Text:
_ _ _ _ _ _ _

2010/11/20

Economics of the telecoms industry

I seem to be in a ranty mood at the moment. Today's rant, however, is not negative - it's an education attempt. In particular, I've dealt with one person too many who doesn't seem to understand how the telecoms industry works in an economic sense, and thus why the price they pay their ISP for a home connection isn't comparable to the price a business pays for "similar" connectivity. On the way, I hope to convince people that different ISPs using the same wholesale suppliers can nonetheless offer radically different levels of service.

To begin with, a quick guide to important terminology:

Capex:
Capex (short for capital expenditure) is the money you have to spend up-front to buy equipment that you'll continue to use. For example, £20,000 on a new car is capex.
Opex:
Opex (short for operational expenditure) is the money you have to spend to keep something going. Using the car as an example again, your insurance costs are opex, as is your fuel costs
Time value of money:
Time value of money is a useful tool for making capex and opex comparable. The normal way to use it is to calculate the present value of your opex cashflow; this gives you the amount of money you'd need up front to do everything from capital, without supplying future cash for opex (or alternatively without needing to allow for opex into your pricing scheme).
Cost of money:
Cost of money is another tool for making opex and capex comparable; whereas time value of money converts opex to capex, cost of money converts capex to opex, by working out how much interest you could have earned (safely) if you didn't spend the money now.

So, with this in place, how does the telecoms industry stack up economically? Well, firstly, there are three activities a telco engages in:

  1. Building and owning a telecoms network, whether a small office-sized one, or a big nationwide network.
  2. Buying access to other telco's networks.

_ _ _ _ _ _ _

Record list:
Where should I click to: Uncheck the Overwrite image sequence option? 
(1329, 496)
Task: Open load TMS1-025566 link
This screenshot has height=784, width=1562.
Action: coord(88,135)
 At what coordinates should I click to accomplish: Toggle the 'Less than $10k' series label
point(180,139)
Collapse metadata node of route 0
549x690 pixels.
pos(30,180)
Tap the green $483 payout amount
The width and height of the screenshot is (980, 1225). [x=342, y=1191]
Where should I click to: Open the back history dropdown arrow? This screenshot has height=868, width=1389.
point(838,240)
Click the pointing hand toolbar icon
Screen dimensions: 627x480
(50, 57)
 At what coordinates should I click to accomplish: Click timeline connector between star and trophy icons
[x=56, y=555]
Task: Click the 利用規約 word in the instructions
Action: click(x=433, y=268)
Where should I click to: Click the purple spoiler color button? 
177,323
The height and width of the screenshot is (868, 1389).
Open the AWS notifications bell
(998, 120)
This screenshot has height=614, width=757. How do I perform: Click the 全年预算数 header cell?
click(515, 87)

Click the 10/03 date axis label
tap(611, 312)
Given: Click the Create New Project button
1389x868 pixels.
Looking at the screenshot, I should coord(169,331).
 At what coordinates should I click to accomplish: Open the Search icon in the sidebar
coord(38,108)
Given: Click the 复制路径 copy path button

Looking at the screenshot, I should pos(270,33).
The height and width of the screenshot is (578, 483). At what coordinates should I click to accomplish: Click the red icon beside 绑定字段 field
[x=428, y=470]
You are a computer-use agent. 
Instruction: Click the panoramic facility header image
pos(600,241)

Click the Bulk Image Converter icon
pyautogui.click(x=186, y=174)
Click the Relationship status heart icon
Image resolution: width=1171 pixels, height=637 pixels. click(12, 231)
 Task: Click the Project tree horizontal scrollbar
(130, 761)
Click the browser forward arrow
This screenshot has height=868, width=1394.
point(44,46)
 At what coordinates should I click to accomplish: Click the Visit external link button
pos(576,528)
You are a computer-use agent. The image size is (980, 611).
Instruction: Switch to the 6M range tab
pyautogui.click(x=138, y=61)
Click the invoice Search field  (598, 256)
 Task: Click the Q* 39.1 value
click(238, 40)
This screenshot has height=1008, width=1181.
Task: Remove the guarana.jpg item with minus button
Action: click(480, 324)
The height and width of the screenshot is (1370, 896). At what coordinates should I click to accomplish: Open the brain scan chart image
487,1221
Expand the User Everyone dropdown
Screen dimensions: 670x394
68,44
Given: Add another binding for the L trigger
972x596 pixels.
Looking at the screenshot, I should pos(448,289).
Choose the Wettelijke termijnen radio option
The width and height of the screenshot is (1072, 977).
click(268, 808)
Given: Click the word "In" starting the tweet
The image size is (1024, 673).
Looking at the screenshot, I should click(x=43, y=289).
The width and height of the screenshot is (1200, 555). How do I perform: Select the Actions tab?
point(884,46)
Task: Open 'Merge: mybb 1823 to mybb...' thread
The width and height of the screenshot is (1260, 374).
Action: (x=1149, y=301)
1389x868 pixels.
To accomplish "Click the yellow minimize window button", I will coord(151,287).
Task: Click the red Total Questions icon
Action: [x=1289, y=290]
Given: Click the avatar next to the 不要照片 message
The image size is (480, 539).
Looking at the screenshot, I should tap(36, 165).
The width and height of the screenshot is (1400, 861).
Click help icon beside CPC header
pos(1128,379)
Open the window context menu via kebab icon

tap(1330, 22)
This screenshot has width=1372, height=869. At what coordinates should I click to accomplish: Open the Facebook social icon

_ _ _ _ _ _ _

Your objective:
Answer these questions from the telecoms economics text.
(a) What is "capex" short for?
(b) Which two car-related costs does the text give as examples of opex?
(c) Into what does cost of money convert capex?

Problem solution:
(a) Capital expenditure.
(b) Insurance costs and fuel costs.
(c) Opex.